* _What to produce_
Output the data as a numbered list, leaving out blank lines.

* _Entries for locating words and elements_
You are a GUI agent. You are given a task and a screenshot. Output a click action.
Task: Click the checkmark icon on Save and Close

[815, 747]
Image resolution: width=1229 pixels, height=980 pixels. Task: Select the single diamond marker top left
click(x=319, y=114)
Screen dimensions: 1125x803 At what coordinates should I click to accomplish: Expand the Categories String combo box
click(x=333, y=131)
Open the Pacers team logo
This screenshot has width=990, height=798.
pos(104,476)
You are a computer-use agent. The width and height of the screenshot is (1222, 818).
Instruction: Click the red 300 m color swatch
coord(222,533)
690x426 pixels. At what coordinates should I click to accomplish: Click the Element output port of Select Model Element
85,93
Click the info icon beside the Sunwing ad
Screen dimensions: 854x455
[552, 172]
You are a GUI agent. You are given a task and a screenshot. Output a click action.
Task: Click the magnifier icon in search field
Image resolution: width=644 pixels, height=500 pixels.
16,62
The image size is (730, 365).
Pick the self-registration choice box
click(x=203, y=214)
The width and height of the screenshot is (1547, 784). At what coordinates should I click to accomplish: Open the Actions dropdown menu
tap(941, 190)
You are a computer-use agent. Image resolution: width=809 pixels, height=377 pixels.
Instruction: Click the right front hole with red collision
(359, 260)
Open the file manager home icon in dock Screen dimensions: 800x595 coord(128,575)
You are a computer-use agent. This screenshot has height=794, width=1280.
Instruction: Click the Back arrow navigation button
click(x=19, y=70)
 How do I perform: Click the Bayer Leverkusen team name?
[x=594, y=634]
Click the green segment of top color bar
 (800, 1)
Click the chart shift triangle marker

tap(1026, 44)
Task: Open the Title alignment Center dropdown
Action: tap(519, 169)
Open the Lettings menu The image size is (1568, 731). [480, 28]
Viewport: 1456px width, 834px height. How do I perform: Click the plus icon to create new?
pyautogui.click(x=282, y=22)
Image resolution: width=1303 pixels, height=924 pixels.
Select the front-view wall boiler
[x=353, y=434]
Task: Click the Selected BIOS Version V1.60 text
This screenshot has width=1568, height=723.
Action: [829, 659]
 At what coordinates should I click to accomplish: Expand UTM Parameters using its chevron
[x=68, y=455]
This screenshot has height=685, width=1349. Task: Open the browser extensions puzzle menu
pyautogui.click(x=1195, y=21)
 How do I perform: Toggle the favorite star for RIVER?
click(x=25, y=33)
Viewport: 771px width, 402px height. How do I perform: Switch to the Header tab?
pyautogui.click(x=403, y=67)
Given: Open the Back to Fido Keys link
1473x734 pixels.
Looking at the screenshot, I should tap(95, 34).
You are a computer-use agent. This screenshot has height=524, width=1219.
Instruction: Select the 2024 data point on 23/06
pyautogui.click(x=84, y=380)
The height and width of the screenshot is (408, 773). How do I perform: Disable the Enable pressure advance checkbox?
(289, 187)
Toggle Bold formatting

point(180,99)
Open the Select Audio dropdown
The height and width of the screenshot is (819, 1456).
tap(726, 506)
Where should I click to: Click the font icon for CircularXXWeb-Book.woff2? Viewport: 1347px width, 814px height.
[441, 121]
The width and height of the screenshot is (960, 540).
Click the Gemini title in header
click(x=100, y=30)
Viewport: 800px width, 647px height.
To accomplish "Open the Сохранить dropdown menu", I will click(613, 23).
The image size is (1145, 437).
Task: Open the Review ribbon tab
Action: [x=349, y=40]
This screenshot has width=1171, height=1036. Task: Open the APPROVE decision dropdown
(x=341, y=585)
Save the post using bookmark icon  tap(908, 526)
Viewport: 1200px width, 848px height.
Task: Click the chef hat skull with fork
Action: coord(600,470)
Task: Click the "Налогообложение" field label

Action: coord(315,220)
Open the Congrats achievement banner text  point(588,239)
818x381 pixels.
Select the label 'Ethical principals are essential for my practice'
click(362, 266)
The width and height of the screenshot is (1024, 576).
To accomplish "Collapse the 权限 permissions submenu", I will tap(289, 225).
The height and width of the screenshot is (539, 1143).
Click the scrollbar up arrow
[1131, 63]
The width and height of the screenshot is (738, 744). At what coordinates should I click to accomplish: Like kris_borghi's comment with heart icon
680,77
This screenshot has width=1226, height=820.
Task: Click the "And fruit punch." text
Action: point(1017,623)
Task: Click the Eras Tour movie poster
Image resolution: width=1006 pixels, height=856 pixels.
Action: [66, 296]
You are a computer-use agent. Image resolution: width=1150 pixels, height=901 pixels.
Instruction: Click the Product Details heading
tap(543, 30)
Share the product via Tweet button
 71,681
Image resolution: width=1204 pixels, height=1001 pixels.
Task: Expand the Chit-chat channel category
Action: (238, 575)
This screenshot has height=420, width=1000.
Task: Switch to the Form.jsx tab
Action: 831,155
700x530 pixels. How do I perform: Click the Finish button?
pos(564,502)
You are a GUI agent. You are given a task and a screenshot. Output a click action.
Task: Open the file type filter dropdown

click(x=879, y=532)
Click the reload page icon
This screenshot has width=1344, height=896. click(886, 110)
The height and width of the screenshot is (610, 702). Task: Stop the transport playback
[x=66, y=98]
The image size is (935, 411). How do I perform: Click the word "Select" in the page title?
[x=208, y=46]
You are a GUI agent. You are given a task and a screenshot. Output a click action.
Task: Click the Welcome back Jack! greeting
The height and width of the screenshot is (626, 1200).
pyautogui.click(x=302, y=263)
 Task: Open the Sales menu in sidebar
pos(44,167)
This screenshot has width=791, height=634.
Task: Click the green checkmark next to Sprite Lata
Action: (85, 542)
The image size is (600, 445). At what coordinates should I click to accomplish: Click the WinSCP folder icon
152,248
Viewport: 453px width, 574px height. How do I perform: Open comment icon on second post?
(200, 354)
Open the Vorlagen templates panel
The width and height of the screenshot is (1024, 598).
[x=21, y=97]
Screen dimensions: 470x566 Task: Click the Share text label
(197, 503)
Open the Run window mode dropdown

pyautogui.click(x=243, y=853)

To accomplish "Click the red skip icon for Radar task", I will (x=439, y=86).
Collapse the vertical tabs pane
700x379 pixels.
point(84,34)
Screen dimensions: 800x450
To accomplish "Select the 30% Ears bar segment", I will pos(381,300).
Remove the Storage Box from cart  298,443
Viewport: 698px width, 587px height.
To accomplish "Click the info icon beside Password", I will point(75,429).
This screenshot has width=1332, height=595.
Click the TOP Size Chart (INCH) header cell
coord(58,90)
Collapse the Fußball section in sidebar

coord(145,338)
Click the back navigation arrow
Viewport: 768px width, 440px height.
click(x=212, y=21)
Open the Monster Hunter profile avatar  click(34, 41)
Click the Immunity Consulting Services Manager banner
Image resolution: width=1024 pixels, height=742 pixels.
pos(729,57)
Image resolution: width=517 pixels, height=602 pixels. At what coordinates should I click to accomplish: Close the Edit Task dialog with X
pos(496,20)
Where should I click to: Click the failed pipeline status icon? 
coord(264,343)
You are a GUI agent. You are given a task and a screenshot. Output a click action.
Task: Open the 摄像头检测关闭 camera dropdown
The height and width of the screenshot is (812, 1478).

* _Final result_
1. You are a GUI agent. You are given a task and a screenshot. Output a click action.
2. Task: Click the checkmark icon on Save and Close
3. [815, 747]
4. Image resolution: width=1229 pixels, height=980 pixels. Task: Select the single diamond marker top left
5. click(x=319, y=114)
6. Screen dimensions: 1125x803 At what coordinates should I click to accomplish: Expand the Categories String combo box
7. click(x=333, y=131)
8. Open the Pacers team logo
9. This screenshot has width=990, height=798.
10. pos(104,476)
11. You are a computer-use agent. The width and height of the screenshot is (1222, 818).
12. Instruction: Click the red 300 m color swatch
13. coord(222,533)
14. 690x426 pixels. At what coordinates should I click to accomplish: Click the Element output port of Select Model Element
15. 85,93
16. Click the info icon beside the Sunwing ad
17. Screen dimensions: 854x455
18. [552, 172]
19. You are a GUI agent. You are given a task and a screenshot. Output a click action.
20. Task: Click the magnifier icon in search field
21. Image resolution: width=644 pixels, height=500 pixels.
22. 16,62
23. The image size is (730, 365).
24. Pick the self-registration choice box
25. click(x=203, y=214)
26. The width and height of the screenshot is (1547, 784). At what coordinates should I click to accomplish: Open the Actions dropdown menu
27. tap(941, 190)
28. You are a computer-use agent. Image resolution: width=809 pixels, height=377 pixels.
29. Instruction: Click the right front hole with red collision
30. (359, 260)
31. Open the file manager home icon in dock Screen dimensions: 800x595 coord(128,575)
32. You are a computer-use agent. This screenshot has height=794, width=1280.
33. Instruction: Click the Back arrow navigation button
34. click(x=19, y=70)
35.  How do I perform: Click the Bayer Leverkusen team name?
36. [x=594, y=634]
37. Click the green segment of top color bar
38.  (800, 1)
39. Click the chart shift triangle marker
40. tap(1026, 44)
41. Task: Open the Title alignment Center dropdown
42. Action: tap(519, 169)
43. Open the Lettings menu The image size is (1568, 731). [480, 28]
44. Viewport: 1456px width, 834px height. How do I perform: Click the plus icon to create new?
45. pyautogui.click(x=282, y=22)
46. Image resolution: width=1303 pixels, height=924 pixels.
47. Select the front-view wall boiler
48. [x=353, y=434]
49. Task: Click the Selected BIOS Version V1.60 text
50. This screenshot has width=1568, height=723.
51. Action: [829, 659]
52.  At what coordinates should I click to accomplish: Expand UTM Parameters using its chevron
53. [x=68, y=455]
54. This screenshot has height=685, width=1349. Task: Open the browser extensions puzzle menu
55. pyautogui.click(x=1195, y=21)
56.  How do I perform: Toggle the favorite star for RIVER?
57. click(x=25, y=33)
58. Viewport: 771px width, 402px height. How do I perform: Switch to the Header tab?
59. pyautogui.click(x=403, y=67)
60. Given: Open the Back to Fido Keys link
61. 1473x734 pixels.
62. Looking at the screenshot, I should tap(95, 34).
63. You are a computer-use agent. This screenshot has height=524, width=1219.
64. Instruction: Select the 2024 data point on 23/06
65. pyautogui.click(x=84, y=380)
66. The height and width of the screenshot is (408, 773). How do I perform: Disable the Enable pressure advance checkbox?
67. (289, 187)
68. Toggle Bold formatting
69. point(180,99)
70. Open the Select Audio dropdown
71. The height and width of the screenshot is (819, 1456).
72. tap(726, 506)
73. Where should I click to: Click the font icon for CircularXXWeb-Book.woff2? Viewport: 1347px width, 814px height.
74. [441, 121]
75. The width and height of the screenshot is (960, 540).
76. Click the Gemini title in header
77. click(x=100, y=30)
78. Viewport: 800px width, 647px height.
79. To accomplish "Open the Сохранить dropdown menu", I will click(613, 23).
80. The image size is (1145, 437).
81. Task: Open the Review ribbon tab
82. Action: [x=349, y=40]
83. This screenshot has width=1171, height=1036. Task: Open the APPROVE decision dropdown
84. (x=341, y=585)
85. Save the post using bookmark icon  tap(908, 526)
86. Viewport: 1200px width, 848px height.
87. Task: Click the chef hat skull with fork
88. Action: coord(600,470)
89. Task: Click the "Налогообложение" field label
90. Action: coord(315,220)
91. Open the Congrats achievement banner text  point(588,239)
92. 818x381 pixels.
93. Select the label 'Ethical principals are essential for my practice'
94. click(362, 266)
95. The width and height of the screenshot is (1024, 576).
96. To accomplish "Collapse the 权限 permissions submenu", I will tap(289, 225).
97. The height and width of the screenshot is (539, 1143).
98. Click the scrollbar up arrow
99. [1131, 63]
100. The width and height of the screenshot is (738, 744). At what coordinates should I click to accomplish: Like kris_borghi's comment with heart icon
101. 680,77
102. This screenshot has width=1226, height=820.
103. Task: Click the "And fruit punch." text
104. Action: point(1017,623)
105. Task: Click the Eras Tour movie poster
106. Image resolution: width=1006 pixels, height=856 pixels.
107. Action: [66, 296]
108. You are a computer-use agent. Image resolution: width=1150 pixels, height=901 pixels.
109. Instruction: Click the Product Details heading
110. tap(543, 30)
111. Share the product via Tweet button
112.  71,681
113. Image resolution: width=1204 pixels, height=1001 pixels.
114. Task: Expand the Chit-chat channel category
115. Action: (238, 575)
116. This screenshot has height=420, width=1000.
117. Task: Switch to the Form.jsx tab
118. Action: 831,155
119. 700x530 pixels. How do I perform: Click the Finish button?
120. pos(564,502)
121. You are a GUI agent. You are given a task and a screenshot. Output a click action.
122. Task: Open the file type filter dropdown
123. click(x=879, y=532)
124. Click the reload page icon
125. This screenshot has width=1344, height=896. click(886, 110)
126. The height and width of the screenshot is (610, 702). Task: Stop the transport playback
127. [x=66, y=98]
128. The image size is (935, 411). How do I perform: Click the word "Select" in the page title?
129. [x=208, y=46]
130. You are a GUI agent. You are given a task and a screenshot. Output a click action.
131. Task: Click the Welcome back Jack! greeting
132. The height and width of the screenshot is (626, 1200).
133. pyautogui.click(x=302, y=263)
134.  Task: Open the Sales menu in sidebar
135. pos(44,167)
136. This screenshot has width=791, height=634.
137. Task: Click the green checkmark next to Sprite Lata
138. Action: (85, 542)
139. The image size is (600, 445). At what coordinates should I click to accomplish: Click the WinSCP folder icon
140. 152,248
141. Viewport: 453px width, 574px height. How do I perform: Open comment icon on second post?
142. (200, 354)
143. Open the Vorlagen templates panel
144. The width and height of the screenshot is (1024, 598).
145. [x=21, y=97]
146. Screen dimensions: 470x566 Task: Click the Share text label
147. (197, 503)
148. Open the Run window mode dropdown
149. pyautogui.click(x=243, y=853)
150. To accomplish "Click the red skip icon for Radar task", I will (x=439, y=86).
151. Collapse the vertical tabs pane
152. 700x379 pixels.
153. point(84,34)
154. Screen dimensions: 800x450
155. To accomplish "Select the 30% Ears bar segment", I will pos(381,300).
156. Remove the Storage Box from cart  298,443
157. Viewport: 698px width, 587px height.
158. To accomplish "Click the info icon beside Password", I will point(75,429).
159. This screenshot has width=1332, height=595.
160. Click the TOP Size Chart (INCH) header cell
161. coord(58,90)
162. Collapse the Fußball section in sidebar
163. coord(145,338)
164. Click the back navigation arrow
165. Viewport: 768px width, 440px height.
166. click(x=212, y=21)
167. Open the Monster Hunter profile avatar  click(34, 41)
168. Click the Immunity Consulting Services Manager banner
169. Image resolution: width=1024 pixels, height=742 pixels.
170. pos(729,57)
171. Image resolution: width=517 pixels, height=602 pixels. At what coordinates should I click to accomplish: Close the Edit Task dialog with X
172. pos(496,20)
173. Where should I click to: Click the failed pipeline status icon? 
174. coord(264,343)
175. You are a GUI agent. You are given a task and a screenshot. Output a click action.
176. Task: Open the 摄像头检测关闭 camera dropdown
177. The height and width of the screenshot is (812, 1478).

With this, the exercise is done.